Why backtracking alone cannot suffice to solve combinatorial problems: CP perspective, empirical hardness models evidence, and proof complexity results

Constraint Programming (CP) is a technique with particular strength to solve classes of combinatorial problems for which global constraints were identified and exploited in the design of specialized algorithms. However, I have been convinced that CP is, above all, a general model to understand combinatorial problems and their solution – using the term ‘model’ in a broader sense, as explained in a previous post and based on John Hooker’s article at CP Letters.

Regardless of the solving method used, the classic aim of CP is to tackle the Constraint Satisfaction Problem (CSP), which ultimately encodes any problem involving variables with discrete and finite values as the intersection of the regular languages defined by each of its constraints. When special properties are observed in a class of such languages that would allow us to make strong and efficient inferences among those variables, we have found one of those so-called global constraints. Not surprisingly, the concept is in fact a formalization of the widespread practice of exploiting problem structure, which was also discussed in a previous post linking the implementation of local search operators to CP concepts.

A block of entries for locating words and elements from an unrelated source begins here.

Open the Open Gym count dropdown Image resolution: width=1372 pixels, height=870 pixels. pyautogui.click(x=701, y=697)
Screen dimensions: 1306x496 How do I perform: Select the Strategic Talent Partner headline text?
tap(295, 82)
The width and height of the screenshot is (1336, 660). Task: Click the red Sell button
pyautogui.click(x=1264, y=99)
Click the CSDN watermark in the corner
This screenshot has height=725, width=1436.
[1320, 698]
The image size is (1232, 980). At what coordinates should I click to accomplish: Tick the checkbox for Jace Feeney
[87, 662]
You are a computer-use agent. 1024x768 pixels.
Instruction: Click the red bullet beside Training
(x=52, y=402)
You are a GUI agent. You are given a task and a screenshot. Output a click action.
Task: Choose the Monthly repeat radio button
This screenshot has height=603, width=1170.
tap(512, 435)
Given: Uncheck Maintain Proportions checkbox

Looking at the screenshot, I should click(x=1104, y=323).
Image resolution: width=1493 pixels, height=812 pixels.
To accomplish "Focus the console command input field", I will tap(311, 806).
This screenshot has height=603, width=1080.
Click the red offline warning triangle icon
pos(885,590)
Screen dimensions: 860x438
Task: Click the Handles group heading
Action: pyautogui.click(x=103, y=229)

In spite of such claimed ‘agnosticism’ regarding solving methods, CSP solving is often associated with backtracking search algorithms. The rationale is that, if compared to other general solving techniques like dynamic programming, backtracking scales better in memory use with the size of the problem being solved. As a consequence, CP lectures and many lines of research are developed with the premise of using backtracking-based search. In practice, however, that post on CP and local search also points that the converse is true: local search methods like variable neighborhood search have been successfully used in commercial CP solvers.

One of such lines in which backtracking was extensively studied is the adaptive selection of algorithms, which is aimed to select the most suitable algorithm to solve a given instance according to predictive models of performance. From the characterization of CSP instances by means of properties like constrainedness, which is the ratio of pairwise constraints to variables, empirical hardness models were developed that also documented easy-hard-easy phase transitions. In short, it is easy to solve an unconstrained problem or to infer that an overconstrained one is unfeasible, but those in the ‘feasibility frontier’ are much harder to solve. A short reference about the topic is the 2005 article of Carla Gomes and Bart Selman in Nature entitled ‘Can get satisfaction’, and a precise figure of such hardness can be seen in the graph at slide number 6 of Kevin Leyton-Brown’s talk at the Workshop on Beyond Worst-Case Analysis.

Although a well-documented phenomenon, until very recently it was yet unclear to me why this happens. I was only convinced of it this week, when I came across some lecture notes of KTH Professor Jakob Nordstrom on proof complexity that discussed the resolution of formulas for the pigeonhole principle. Proof complexity is a discipline concerned with understanding the hardness of theorem proving, and comprises the study of characteristics and strengths of different proof systems as well as their equivalence. Among such systems is resolution, which is equivalent to solving through backtracking a CSP in which variables can only assume two values – true or false, or 0 or 1 – and constraints only use the logical operators NOT, OR, and AND in Conjunctive Normal Form (CNF): a set of clauses using NOT and OR joined by AND. This is a special form of the satisfiability problem, or simply SAT, for which the backtracking search with only local inference corresponds to the well-known DPLL algorithm.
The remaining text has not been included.